It just came out a few hours ago, but by this point I’m sure you’ve seen the headline everywhere: 1 in 4 teen girls has a sexually transmitted disease. The title suggests a plague, a disease! Sick, rampant promiscuity at historically high levels. Lots of bad stuff. I mean, Jesus, that’s 25%!

And the various ideologues will instinctively eat-up the misleading statistic and, in turn, answer with their predictable call-to-arms.

Conservatives will propose more sexual censorship on television, radio and the internet. Fundamentalists will call for some scary theocratic solution, explaining the statistic as God’s collective punishment for our secular, sinful, sex-obsessed culture. And the rest of the government will blindly sink a bunch of taxpayer money into public awareness campaigns, the education system and, maybe if we’re lucky, free Corn Flakes for everyone.

And yourself? You’ll hastily resolve to never have sex again.

That’s where I come in and tell you to chill out: “Yo, chill out!” It’s called sensationalism.

The problem with the CDC study is that it includes HPV. Yes, HPV is technically an STD. But it’s one that is far less worrisome than that which we generally think of as an STD. As the CDC’s website itself states:

Most people with HPV do not develop symptoms or health problems…In 90% of cases, the body’s immune system clears the HPV infection naturally within two years. This is true of both high-risk and low-risk types.

Also, there’s now a vaccine.

And if that doesn’t downplay the HPV threat for you, perhaps its ubiquity will.
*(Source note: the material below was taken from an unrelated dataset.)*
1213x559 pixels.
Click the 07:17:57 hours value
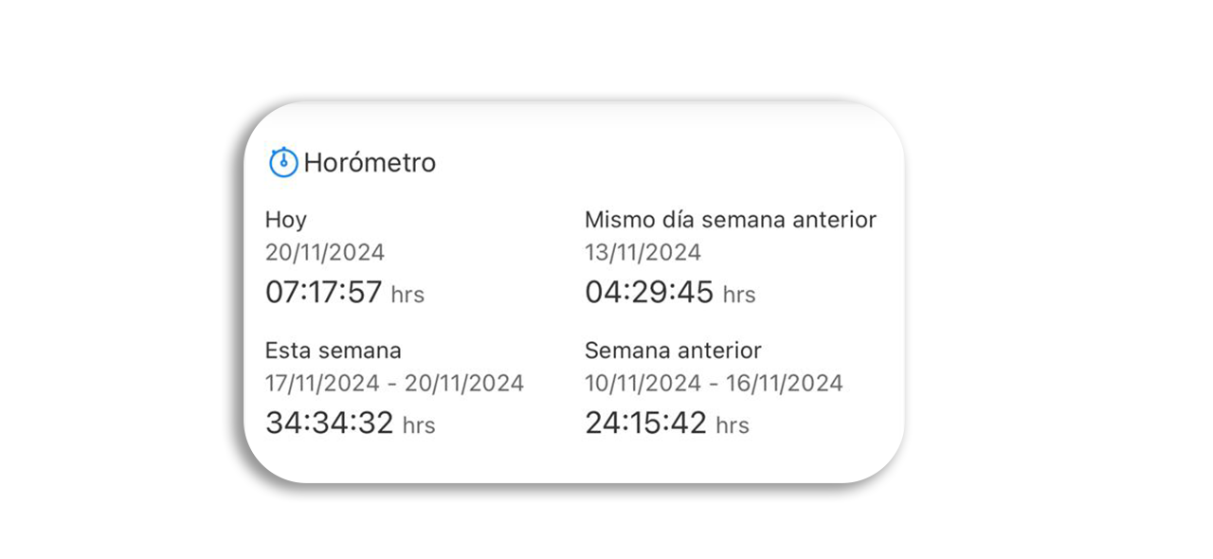tap(324, 292)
Again, from the CDC:

At least 50% of sexually active men and women acquire genital HPV infection at some point in their lives.”

As Hootchi Chootchi states:

[The CDC] should really study who doesn’t have HPV because I’m telling you that everyone’s got it.

So let’s do that.

HPV, as you see below, accounts for 18 out of that original 25 percent.

Teens were tested for four infections: human papillomavirus, or HPV, which can cause cervical cancer and affected 18 percent of girls studied; chlamydia, which affected 4 percent; trichomoniasis, 2.5 percent; and herpes simplex virus, 2 percent.

So omitting HPV leaves us with 8 percent, or — what the headline should read — 1 in 12 teen girls who have an STD. Not anything to be proud of but certainly less depraved, less sensationalist than the original figure purported.